Wednesday, May 13, 2015

Alan Borovoy, civil libertarian (1932-2015)

In memoriam: Alan Borovoy, 1932-2015 - NOW Toronto Magazine - Think Free - Bernie Farber:

"Alan Borovoy General Counsel Emeritus of the Canadian Civil Liberties Association (CCLA), probably Canada’s best-known defender of civil rights, a human rights driver in a career spanning more than 60 years fighting for the little guy, has died.

"Alan was a man of deep principle, stark honesty, razor wit and man with a whole lot of heart for the most vulnerable amongst us.... His fights were often lonely, though arguably he relished being the lone fighter for a cause he believed in. He took on popular concepts that were populated by unpopular people. He cherished freedom of speech as an absolute and in order to defend the concept against new hate laws he had to bear hateful anti-Semites and Holocaust deniers....

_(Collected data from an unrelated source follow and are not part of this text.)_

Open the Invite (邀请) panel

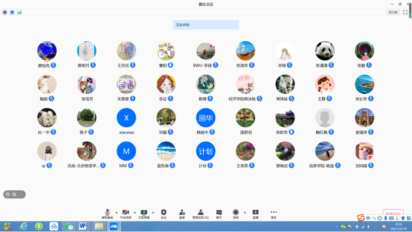click(x=182, y=213)
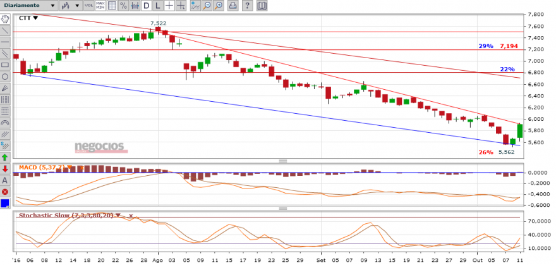The image size is (556, 265).
Task: Zoom in on the chart
Action: tap(219, 6)
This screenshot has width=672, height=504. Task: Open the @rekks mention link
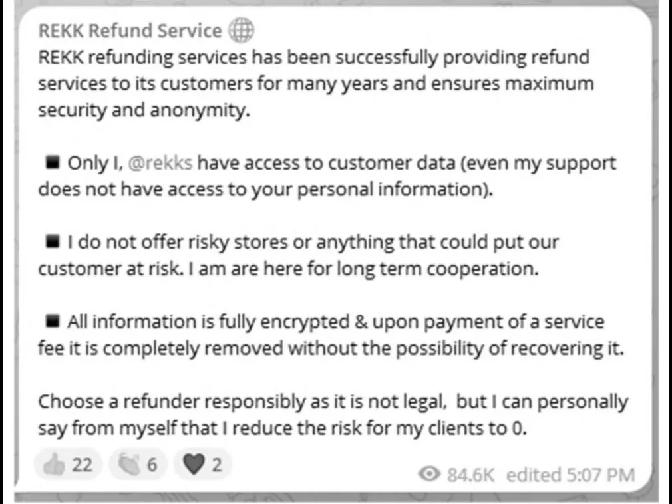click(160, 163)
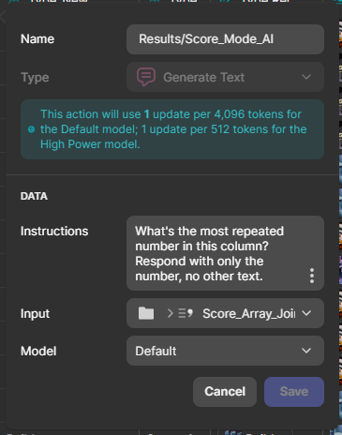342x435 pixels.
Task: Click the Save button
Action: (x=294, y=392)
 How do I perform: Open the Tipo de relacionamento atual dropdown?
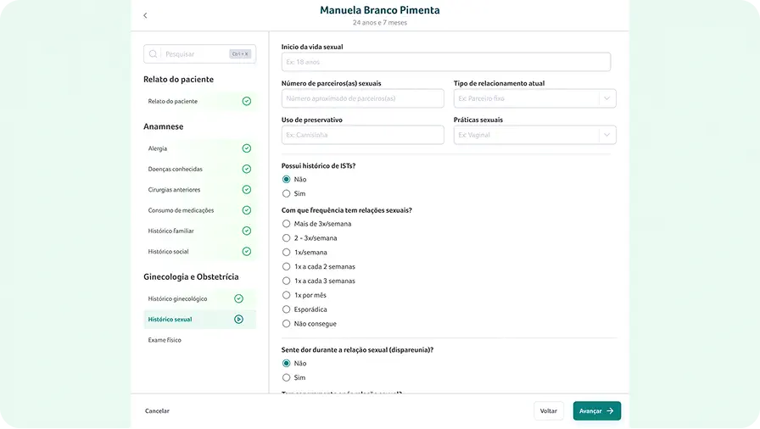click(x=534, y=98)
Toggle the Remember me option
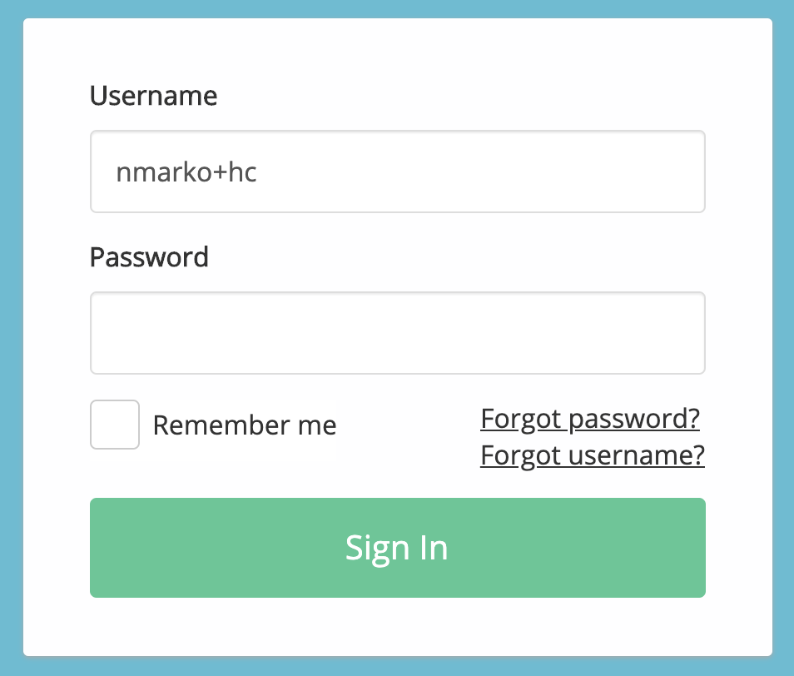The width and height of the screenshot is (794, 676). click(x=115, y=425)
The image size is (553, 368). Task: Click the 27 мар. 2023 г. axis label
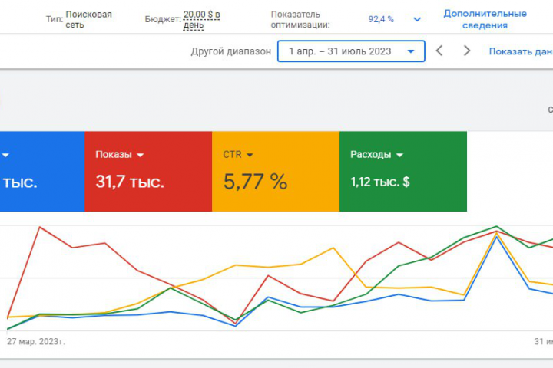tap(36, 340)
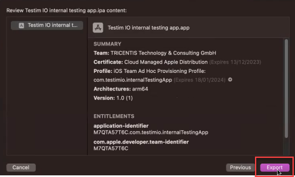Click the app icon in the sidebar row

pyautogui.click(x=21, y=25)
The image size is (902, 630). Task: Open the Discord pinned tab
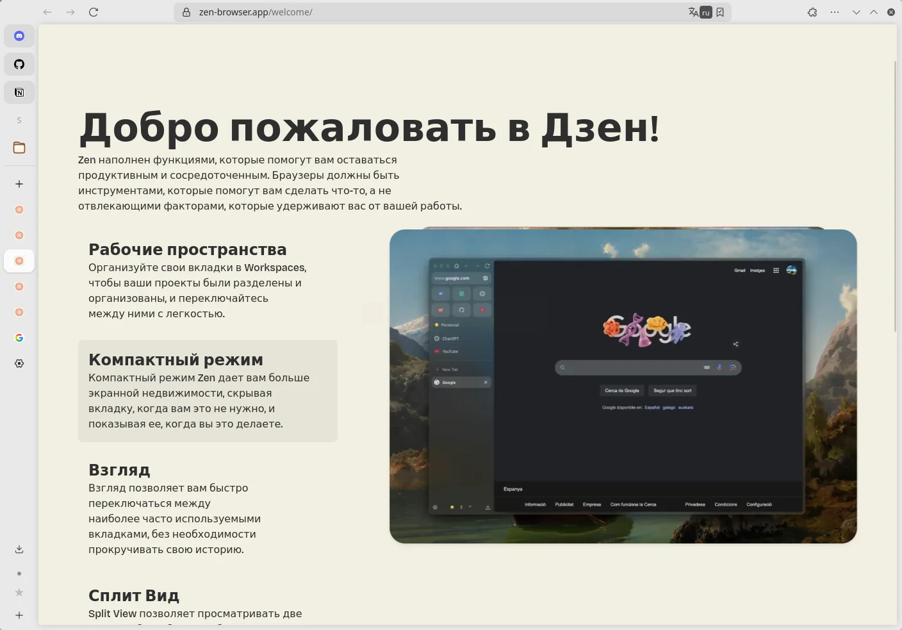[19, 36]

"Growing up as a young boy in the downtown core that was the home of many other Jews in the 1930s and 40s, Borovoy learned firsthand what it meant to be a minority. It led him into seeing the world for what it was and his goal was always to try and level the playing field.

It was while he was at the University of Toronto that political schisms most dominated the Canadian Jewish scene. A young Canadian Jewish activist community became fertile ground for an even younger and altruistic Borovoy. He saw how communism could become a destructive force and railed against it, but always with the view to achieve what he called 'a responsible anti-communism'....

"As editor of a Jewish university newspaper, Borovoy held strong to his conviction that free speech trumped everything. He advocated strongly in favour of a letter written by a Communist sympathizer. The establishment came down on him like a ton of bricks but he held strong.

"But perhaps his most controversial stand was as an opponent of Canada’s anti-hate laws. This put him on the outs with the leadership in the Jewish community which strongly supported it. When confronted about the evil of hatemongers, Borovoy’s favorite retort was that 'They should be left to wallow in the obscurity they so richly deserve'....

"And so it went throughout Alan Borovoy’s tumultuous career. Whether it was our nation’s struggle with national security or victimized minorities fight for decent housing; whether it was challenging the police complaints procedures or his battles with the Quebec government over the Oka crisis, Alan Borovoy was our moral barometer."